When you photograph people in color, you photograph their clothes. But when you photograph people in black and white, you photograph their souls!

(Ted Grant, Canadian photojournalist)

Local photographer Leonel Saravia’s introduction to photography was serendipitous. Required to take an art class for his course requirements he chose photography. Marion Patterson, lab assistant to Ansel Adams, was his professor. Unbeknownst to Leonel his life was about to change. Patterson was forever pushing Leonel to express himself in new ways. The camera became a means for him to speak out and help others and at the same time himself.

Starting out Leonel used photography to further the awareness of AIDS, educate the Latino community and provide a venue which people could openly discuss HIV and safe sex. The photographs were not of people with HIV but of people, ordinary people with the titles serving as primers to initiate conversation.

Leonel only photographs in black and white. Always nudes. He is old school using film, controlling the processing by developing each print himself in the dark room. His models are ordinary, everyday people with ordinary bodies. When asked why, Leonel says, “We are all insecure about our bodies. Everyone thinks their body is flawed even people who are at the gym working out everyday. My photographs enable people to discover that they do have a part of their body that is beautiful.”

The child of estranged parents living with his father’s family in an alcoholic environment, a victim of abuse, physical and verbal, with lack of parental love before he was reunited with his mother after 12 years. An obsession with black and white photographs of celebrities and actors enabled Leonel to escape into an imaginary world where he felt safe and happy. These far removed figures became his family—his role models—enabling him to survive and maintain a positive outlook during these difficult years.
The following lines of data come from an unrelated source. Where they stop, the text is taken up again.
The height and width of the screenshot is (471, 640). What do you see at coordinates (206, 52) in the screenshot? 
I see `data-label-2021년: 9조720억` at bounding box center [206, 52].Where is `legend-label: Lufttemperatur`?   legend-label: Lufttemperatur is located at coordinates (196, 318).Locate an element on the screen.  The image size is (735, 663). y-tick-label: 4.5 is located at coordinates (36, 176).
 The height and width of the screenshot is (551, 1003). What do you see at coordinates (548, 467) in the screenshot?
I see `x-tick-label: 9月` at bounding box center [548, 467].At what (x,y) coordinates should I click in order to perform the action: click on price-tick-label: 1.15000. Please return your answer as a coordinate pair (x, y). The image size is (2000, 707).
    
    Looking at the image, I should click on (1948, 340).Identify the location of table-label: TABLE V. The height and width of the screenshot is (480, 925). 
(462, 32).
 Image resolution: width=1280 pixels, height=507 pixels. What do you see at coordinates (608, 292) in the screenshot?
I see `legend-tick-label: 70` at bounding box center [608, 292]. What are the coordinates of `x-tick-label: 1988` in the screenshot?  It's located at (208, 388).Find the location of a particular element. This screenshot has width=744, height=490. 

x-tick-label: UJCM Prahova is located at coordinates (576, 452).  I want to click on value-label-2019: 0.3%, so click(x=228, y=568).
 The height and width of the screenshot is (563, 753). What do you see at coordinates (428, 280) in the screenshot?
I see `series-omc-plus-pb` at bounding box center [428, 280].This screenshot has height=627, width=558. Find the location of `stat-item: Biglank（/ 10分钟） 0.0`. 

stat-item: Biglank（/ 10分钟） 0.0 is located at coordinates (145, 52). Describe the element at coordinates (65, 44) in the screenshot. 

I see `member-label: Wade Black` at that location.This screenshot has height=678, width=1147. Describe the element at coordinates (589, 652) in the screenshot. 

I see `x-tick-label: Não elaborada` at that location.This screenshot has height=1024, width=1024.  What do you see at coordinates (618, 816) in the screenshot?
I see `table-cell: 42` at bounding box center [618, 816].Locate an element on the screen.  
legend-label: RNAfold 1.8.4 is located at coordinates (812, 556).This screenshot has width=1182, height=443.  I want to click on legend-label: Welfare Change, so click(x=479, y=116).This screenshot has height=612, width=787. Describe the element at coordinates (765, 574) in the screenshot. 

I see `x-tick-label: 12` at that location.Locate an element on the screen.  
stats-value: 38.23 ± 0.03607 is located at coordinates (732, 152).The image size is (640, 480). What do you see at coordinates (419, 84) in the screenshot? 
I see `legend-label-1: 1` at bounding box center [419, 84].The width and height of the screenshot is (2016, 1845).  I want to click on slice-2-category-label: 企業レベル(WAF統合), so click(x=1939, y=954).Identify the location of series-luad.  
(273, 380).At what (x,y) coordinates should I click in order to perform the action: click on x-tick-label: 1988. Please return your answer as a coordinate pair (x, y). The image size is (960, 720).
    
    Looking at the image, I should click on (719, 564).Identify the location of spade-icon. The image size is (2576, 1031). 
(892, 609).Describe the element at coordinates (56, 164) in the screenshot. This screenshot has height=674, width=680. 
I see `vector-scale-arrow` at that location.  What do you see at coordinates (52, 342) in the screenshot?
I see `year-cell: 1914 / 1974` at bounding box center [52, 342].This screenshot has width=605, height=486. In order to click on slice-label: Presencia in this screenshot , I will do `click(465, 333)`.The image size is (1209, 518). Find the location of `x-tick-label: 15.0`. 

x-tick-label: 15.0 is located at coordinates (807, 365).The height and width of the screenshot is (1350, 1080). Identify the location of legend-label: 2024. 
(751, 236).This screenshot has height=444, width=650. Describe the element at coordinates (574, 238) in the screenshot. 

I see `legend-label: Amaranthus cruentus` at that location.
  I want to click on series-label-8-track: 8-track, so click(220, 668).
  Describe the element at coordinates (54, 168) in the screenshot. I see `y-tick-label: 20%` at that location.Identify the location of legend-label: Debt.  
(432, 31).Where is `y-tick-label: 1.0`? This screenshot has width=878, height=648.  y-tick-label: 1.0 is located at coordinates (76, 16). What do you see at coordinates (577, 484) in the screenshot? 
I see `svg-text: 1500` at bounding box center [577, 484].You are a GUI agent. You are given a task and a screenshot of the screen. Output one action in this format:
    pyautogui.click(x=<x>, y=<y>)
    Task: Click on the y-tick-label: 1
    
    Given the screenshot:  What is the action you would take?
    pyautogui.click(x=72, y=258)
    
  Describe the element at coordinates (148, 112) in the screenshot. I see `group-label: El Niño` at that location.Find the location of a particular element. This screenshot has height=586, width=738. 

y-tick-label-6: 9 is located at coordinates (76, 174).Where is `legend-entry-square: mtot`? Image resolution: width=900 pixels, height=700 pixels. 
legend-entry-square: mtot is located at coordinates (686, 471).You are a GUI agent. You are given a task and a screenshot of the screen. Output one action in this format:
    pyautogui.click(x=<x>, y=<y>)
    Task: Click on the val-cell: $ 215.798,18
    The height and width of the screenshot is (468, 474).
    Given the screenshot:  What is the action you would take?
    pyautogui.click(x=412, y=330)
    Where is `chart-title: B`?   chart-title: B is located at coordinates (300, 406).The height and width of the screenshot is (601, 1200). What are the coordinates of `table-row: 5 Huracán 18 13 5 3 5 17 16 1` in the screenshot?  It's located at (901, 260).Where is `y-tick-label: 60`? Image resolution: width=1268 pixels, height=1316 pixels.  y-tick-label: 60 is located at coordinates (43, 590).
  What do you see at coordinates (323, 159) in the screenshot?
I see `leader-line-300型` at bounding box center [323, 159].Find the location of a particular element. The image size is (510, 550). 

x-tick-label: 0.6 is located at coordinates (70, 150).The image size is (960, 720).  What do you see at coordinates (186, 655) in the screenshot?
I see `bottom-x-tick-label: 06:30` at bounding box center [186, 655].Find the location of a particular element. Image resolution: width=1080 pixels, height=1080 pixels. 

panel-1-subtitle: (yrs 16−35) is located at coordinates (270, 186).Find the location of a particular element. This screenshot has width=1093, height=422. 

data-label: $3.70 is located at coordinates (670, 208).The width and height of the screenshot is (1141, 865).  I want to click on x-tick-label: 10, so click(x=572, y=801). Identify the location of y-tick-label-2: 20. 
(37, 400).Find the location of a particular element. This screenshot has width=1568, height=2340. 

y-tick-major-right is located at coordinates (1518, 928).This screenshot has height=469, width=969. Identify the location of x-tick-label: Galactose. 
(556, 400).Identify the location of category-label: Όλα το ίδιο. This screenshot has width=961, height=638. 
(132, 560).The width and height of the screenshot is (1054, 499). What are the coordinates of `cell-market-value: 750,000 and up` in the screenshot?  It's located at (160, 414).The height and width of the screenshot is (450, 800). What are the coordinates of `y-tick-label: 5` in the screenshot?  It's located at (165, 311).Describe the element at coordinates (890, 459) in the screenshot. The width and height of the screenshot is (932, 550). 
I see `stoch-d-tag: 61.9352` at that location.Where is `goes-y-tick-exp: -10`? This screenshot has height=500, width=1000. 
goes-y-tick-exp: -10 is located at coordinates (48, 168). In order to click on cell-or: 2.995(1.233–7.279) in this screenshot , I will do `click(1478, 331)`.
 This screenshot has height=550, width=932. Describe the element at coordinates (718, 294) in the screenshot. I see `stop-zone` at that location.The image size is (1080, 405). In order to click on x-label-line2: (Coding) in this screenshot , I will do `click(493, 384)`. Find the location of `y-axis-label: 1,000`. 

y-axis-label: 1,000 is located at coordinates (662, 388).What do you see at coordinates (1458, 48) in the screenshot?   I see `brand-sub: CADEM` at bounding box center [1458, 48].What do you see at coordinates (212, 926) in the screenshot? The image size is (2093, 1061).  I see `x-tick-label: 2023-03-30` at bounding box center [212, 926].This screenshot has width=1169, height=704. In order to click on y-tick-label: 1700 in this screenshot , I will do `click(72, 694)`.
As a young Latino, machismo was an integral part of growing up. Societal influences from his male counterparts and the church cast disparaging beliefs towards women as whores based on perceived provocative dress. Nudity was taboo, a sin. Today, for Leonel nudity presents a purity, a glimpse into the soul.

During the photographic session repressed, personal issues tend to arise with this process serving as a catharsis. The absence of clothes can have such an unforeseen effect on the psyche and the outcome—a photograph of the person’s inner soul. Viewing these photographs the existentialism of their emotional essence is revealed—hope, forgiveness, strength, determination, vulnerability, tenderness—each is unique as each person is unique. The inner beauty of ordinary people is exposed for us to see. Unlike the young Leonel’s world of escape, today, the black and white photographs are of ordinary people, good people with positive messages.